━━ Exercise materials ━━
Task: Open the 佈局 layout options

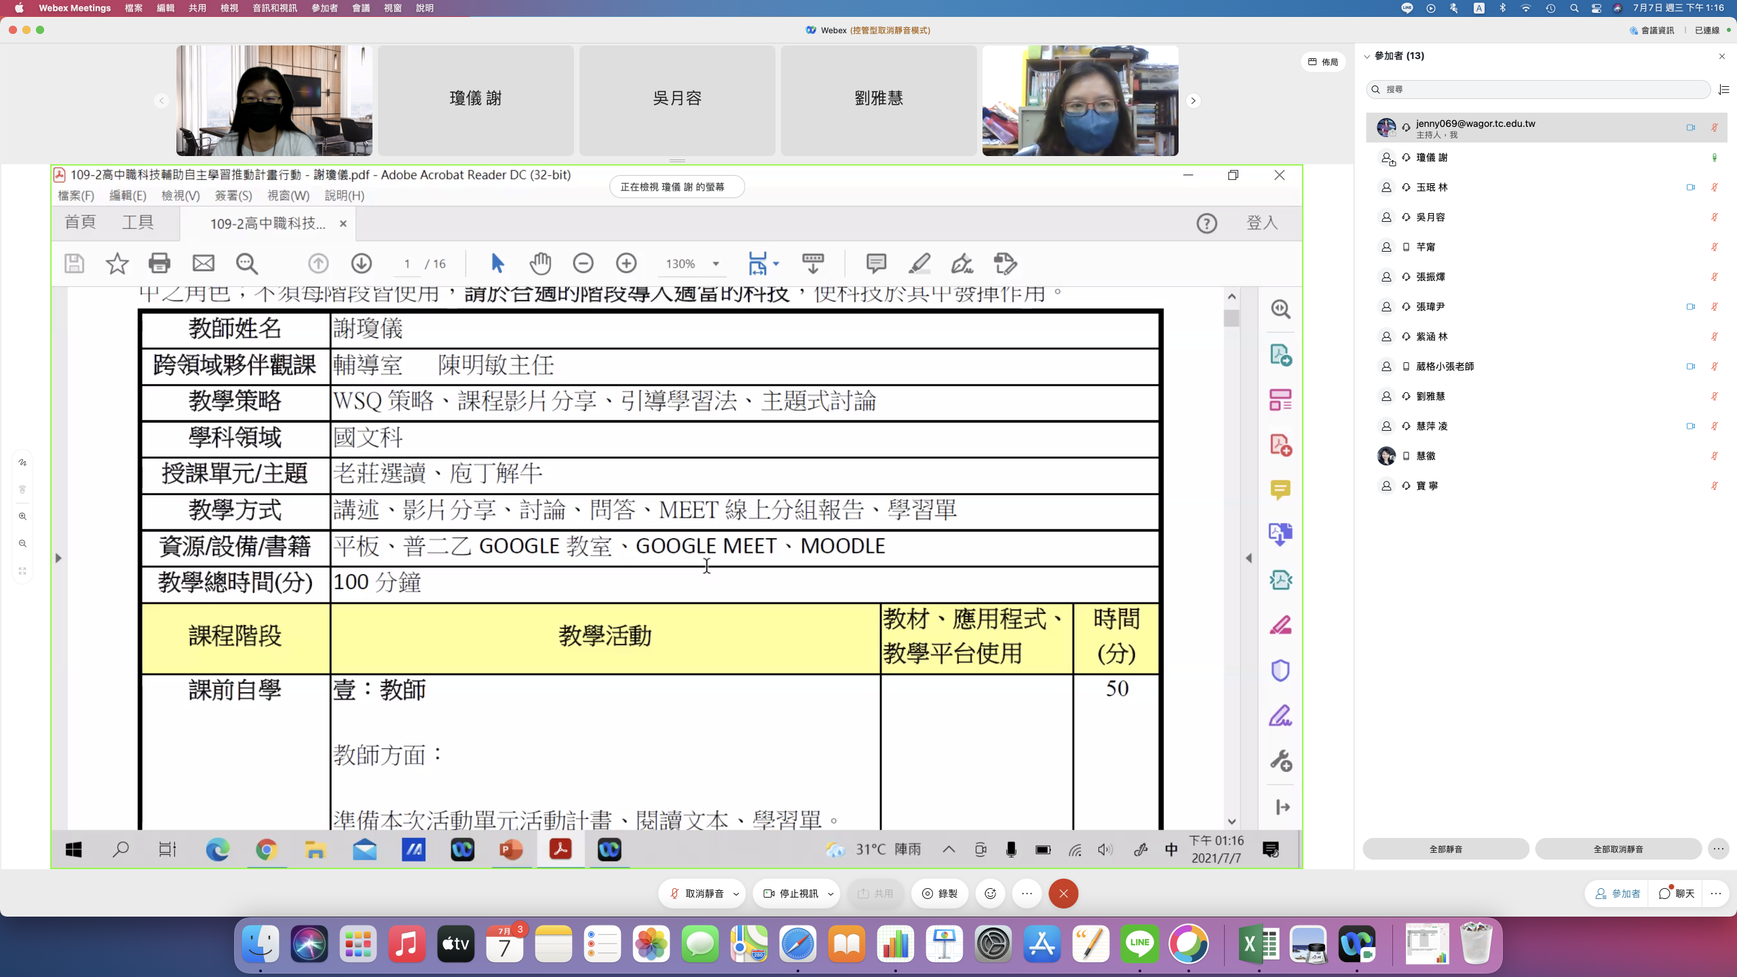Action: tap(1323, 62)
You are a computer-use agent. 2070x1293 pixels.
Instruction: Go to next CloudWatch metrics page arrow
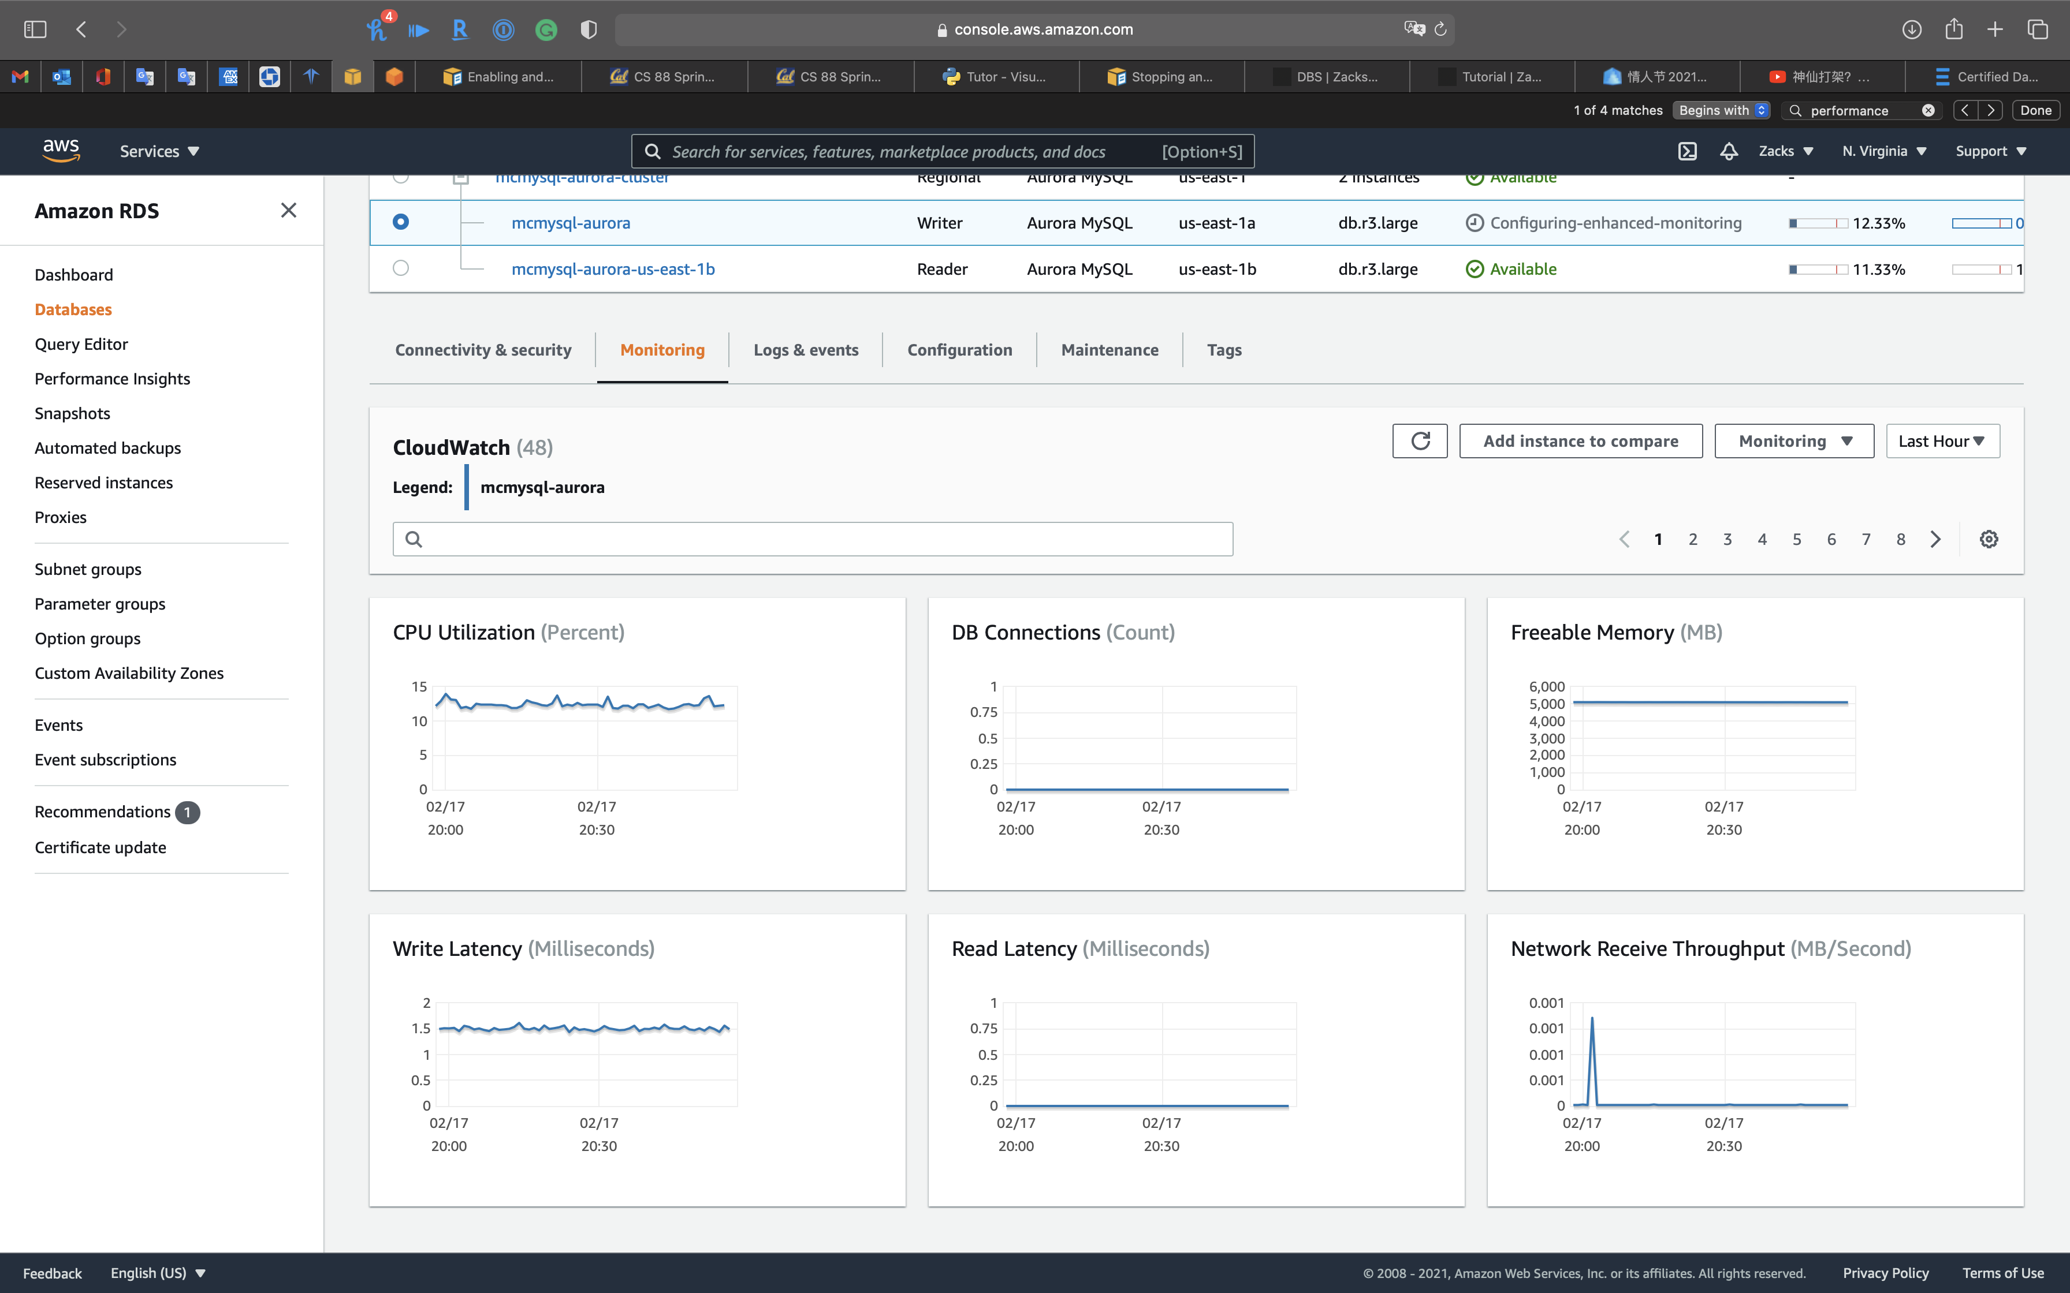pyautogui.click(x=1936, y=540)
━━━
### [Assignment]
The lines to return run from the line containing "Instruction: Go to" through the last line of the records. Give them exactly, omitting pictures.

### [Exercise output]
Instruction: Go to next CloudWatch metrics page arrow
pyautogui.click(x=1936, y=540)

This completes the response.